== INPUT

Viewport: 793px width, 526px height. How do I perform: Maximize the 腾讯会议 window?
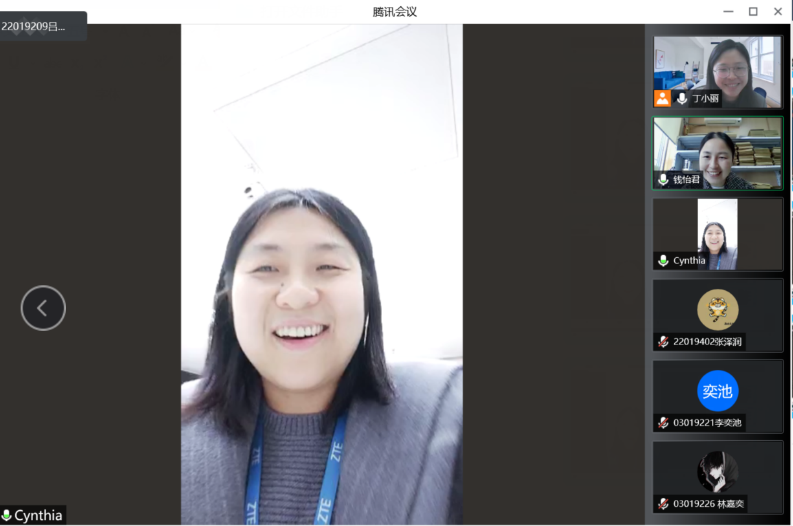click(753, 12)
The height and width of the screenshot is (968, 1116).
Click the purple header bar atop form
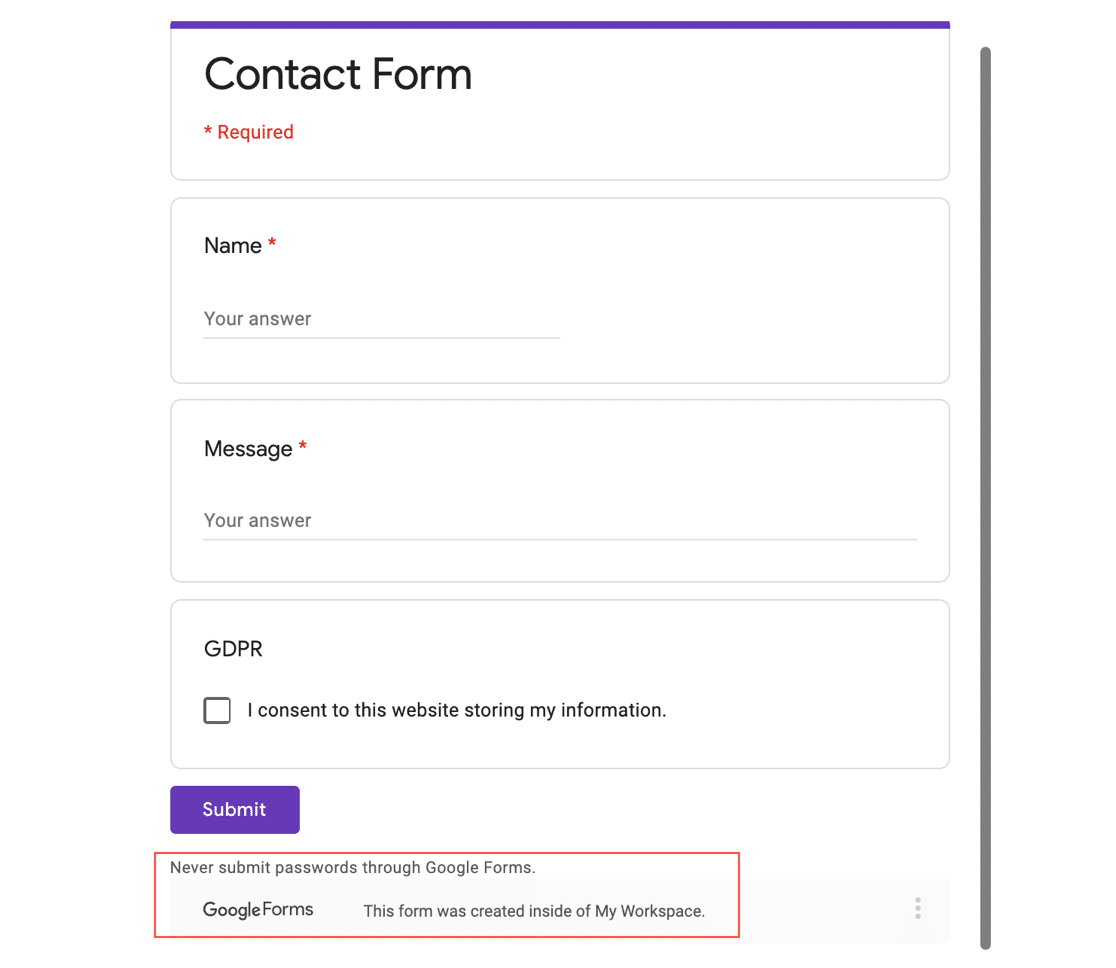(560, 25)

====

# [AIM]
Arrange the rows as a JSON list of strings with one string per line, starting at the line containing "The height and" and running through the end of the rows, skipping blank lines. Leave the pictures out.

# [RESPONSE]
[
  "The height and width of the screenshot is (968, 1116).",
  "Click the purple header bar atop form",
  "(560, 25)"
]